The joint research program currently consists of a portfolio of four projects designed to yield new compounds that attack Mycobacterium tuberculosis (M. tb) on multiple levels. Drug candidates arising from these projects could shorten the treatment time for patients with TB and, because of their novel mechanisms of action, treat patients who are resistant to conventional therapies.

The compounds will also be screened for their ability to be taken simultaneously with antiretrovirals (ARVs), which are used to treat HIV/AIDS patients. One-third of the 39 million people infected with HIV worldwide are co-infected with TB, and TB is a leading cause of death among people infected with HIV/AIDS. Although joint TB-HIV treatment is a public health priority, simultaneous TB-HIV treatment is extremely difficult because of drug-drug interactions between some ARVs and existing TB drugs.

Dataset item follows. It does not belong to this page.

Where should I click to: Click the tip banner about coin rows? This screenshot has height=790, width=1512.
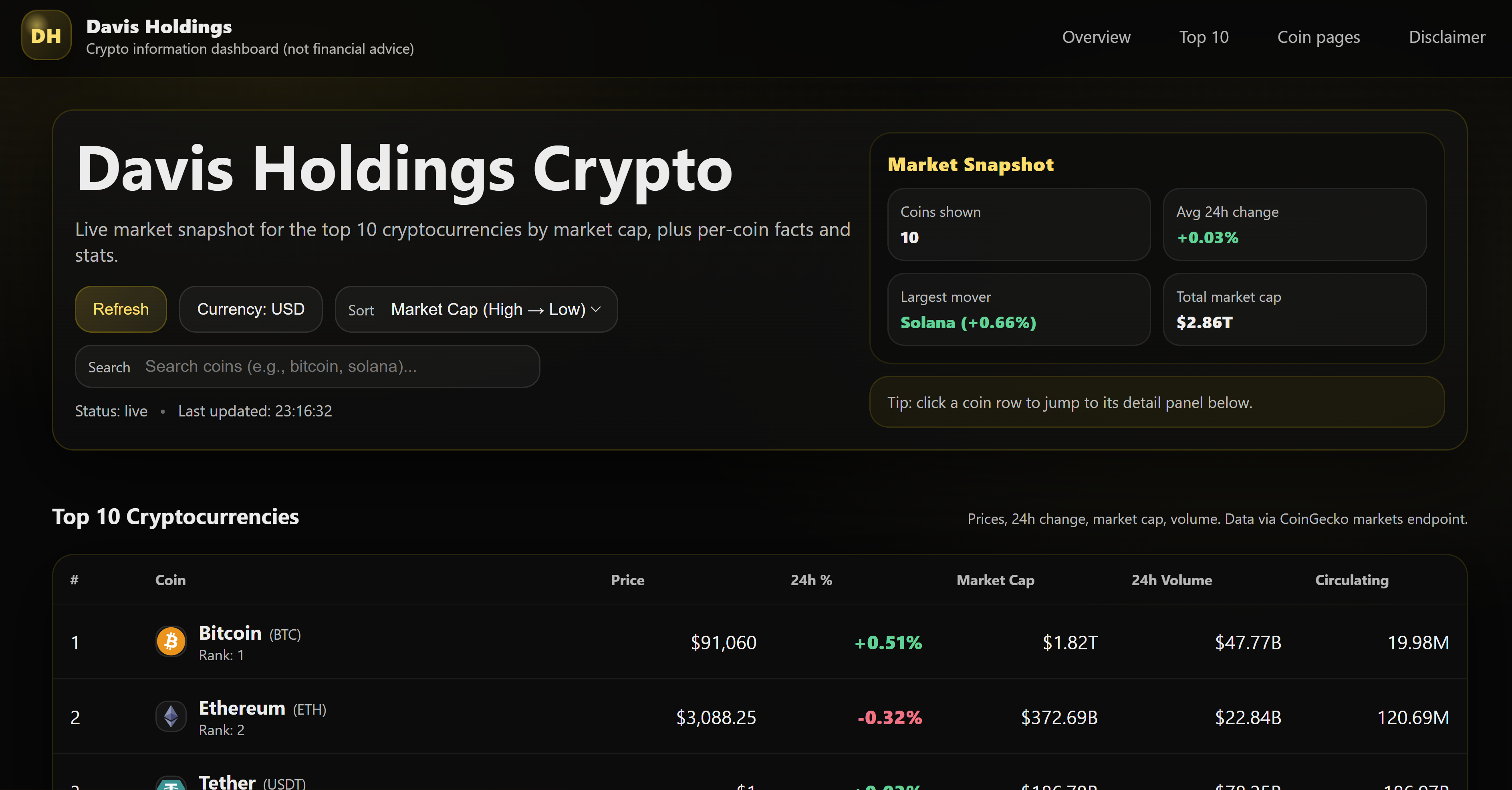[1156, 402]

The most advanced drug discovery project, which is at the lead optimization stage, is exploring a novel class of antibiotics, the pleuromutilins, for a TB indication. Pleuromutilins inhibit bacterial protein synthesis, and compounds in the class have already been shown to inhibit the growth of M. tb in vitro. Derived from natural products and possessing a unique mechanism of action, the pleuromutilins do not have cross-resistance with other antibiotics and produce resistance very slowly.

Two of the remaining three projects are designed to attack novel mycobacterial targets. By inhibiting enzymes critical to the functioning of M. tb, these approaches may disable the bacterium without harming the human host and are being developed to significantly shorten the duration of treatment. These projects have already progressed to the lead identification stage and target the isocitrate lyase (Icl) and InhA enzymes. Icl is required to provide nutrients essential for M. tb to survive under conditions of slow growth. Drug candidates emerging from this program are expected to be effective at killing persistent or slow-growing bacteria. The other lead identification project is based on InhA, an enoyl-ACP reductase enzyme involved in the synthesis of fatty acids in M tb. Inhibitors of this enzyme have the capacity for excellent bactericidal activity without causing the resistance often associated with isoniazid, a cornerstone anti-TB drug.

Finally, GSK will screen its antimicrobial libraries for novel compounds that have the ability to kill M. tb. The testing will select compounds that are active against specific molecular targets; these compounds include inhibitors of DNA gyrase, peptide deformylase and analogs of quinolone electron transport inhibitors.

The collaboration will be overseen by a Joint Steering Committee, with representatives from both parties, which will establish criteria for the projects and meet regularly to monitor progress. The TB Alliance will help support 25 full-time scientists dedicated exclusively to the TB drug program. GSK will cover overhead costs for the associated projects at its Tres Cantos facility, dedicated to the diseases of the developing world. GSK will also contribute a matching number of staff as well its drug discovery expertise.